When it comes to the hard drive industry, there has rarely been an example of more cutthroat competition, price drops, mergers and hard-toothed business practices in a single industry. There were over 70 hard drive companies in the late 70s and 80s -- and now you can count the number of companies on a couple of hands. Good reading on this subject is The Innovator's Dilemma.With industry leader Seagate Technology (NYSE:STX) buying competitor Maxtor in 2004, there are now just a few companies in this space -- Seagate, Hitachi, Western Digital, Samsung, Toshiba and some smaller players. What the market forgets sometimes is that the Internet, DVRs, iPods, and a myriad of other things could not exist without the hard drive -- it has the cost, speed and flexibility to meet these products' demands.

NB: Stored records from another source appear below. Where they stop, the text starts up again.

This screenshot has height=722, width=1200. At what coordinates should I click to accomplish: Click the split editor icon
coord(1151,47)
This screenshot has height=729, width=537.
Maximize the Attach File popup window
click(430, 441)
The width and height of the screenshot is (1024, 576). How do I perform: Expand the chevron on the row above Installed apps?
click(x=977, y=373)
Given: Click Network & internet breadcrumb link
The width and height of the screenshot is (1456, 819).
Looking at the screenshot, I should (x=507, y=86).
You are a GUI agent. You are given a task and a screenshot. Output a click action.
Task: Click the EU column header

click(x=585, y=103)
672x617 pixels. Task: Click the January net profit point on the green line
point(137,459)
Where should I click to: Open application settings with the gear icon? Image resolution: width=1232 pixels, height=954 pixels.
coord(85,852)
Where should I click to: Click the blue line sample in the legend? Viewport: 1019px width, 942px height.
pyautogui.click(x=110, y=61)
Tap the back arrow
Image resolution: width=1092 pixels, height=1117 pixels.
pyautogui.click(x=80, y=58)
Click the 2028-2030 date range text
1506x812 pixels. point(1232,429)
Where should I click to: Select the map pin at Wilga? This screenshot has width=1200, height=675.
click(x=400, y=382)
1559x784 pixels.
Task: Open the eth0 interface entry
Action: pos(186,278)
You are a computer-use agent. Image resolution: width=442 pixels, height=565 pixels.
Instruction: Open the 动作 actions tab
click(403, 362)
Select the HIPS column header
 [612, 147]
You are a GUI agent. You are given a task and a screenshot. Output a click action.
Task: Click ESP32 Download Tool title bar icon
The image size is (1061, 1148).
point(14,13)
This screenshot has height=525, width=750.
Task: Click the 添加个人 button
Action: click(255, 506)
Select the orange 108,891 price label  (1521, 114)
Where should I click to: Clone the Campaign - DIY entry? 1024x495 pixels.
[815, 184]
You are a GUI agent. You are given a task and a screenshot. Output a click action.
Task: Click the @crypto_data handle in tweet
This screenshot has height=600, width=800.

But hold your applause -- while Seagate CEO Bill Watkins says that traditional hard drive technology may be co-existing with Flash technology (chips, not spinning disks), Sandisk Corp. (NASDAQ:SNDK) has released a flash-based hard drive for use in laptops and other similar devices. Will flash-based storage technology ever be as cheap and flexible as those spinning drives inside the PC you're reading this post on? Who knows -- except maybe Sandisk and memory leaders like Hynix and Samsung. By 2010, we'll probably see if co-existence or replacement of one technology with another happens. Place your bets.
[Disclosure: I own STX shares as of 1-4-06]











Reader Comments (Page 1 of 1)
1-05-2007 @ 5:32PM
Henry Singer said...
I think it's only a matter of time before the mechanical hard drive completely disappears from the personal computer. It is nothing short of amazing to think that while CPU speeds have increased by an order of magnitude from what they were just a few years ago (speeds of today's advanced chips are far greater than some of the million dollar supercomputers back in the '80's). Yet, in spite of that, the key storage device relies on a technology that, no matter how sophisticated and how dense the data is stored, it is still based on Thomas Edison's rotating disk machine of almost 100 years ago. As the only moving part [aside from the cooling fan(s)] of most PC's, it is probably responsible for 95% of machine failures (when was the last time you heard of a CPU chip failure??).
Replacing that antiquated holdback to Edison's days is long overdue. Already, there are flash memory chips in the 2 gigabyte range, about where a "big capacity" hard drive was 6 years ago. Since then, storage capacity has increased about 100-fold while prices have dropped significantly. I think it is only a matter of time before flash memory's capacity is similarly increased and the price drops accordingly. Then, the reliability of most PC's will be so dramatic, that today's hard drive will go the way of the vinyl record, and to that, I say, good riddance.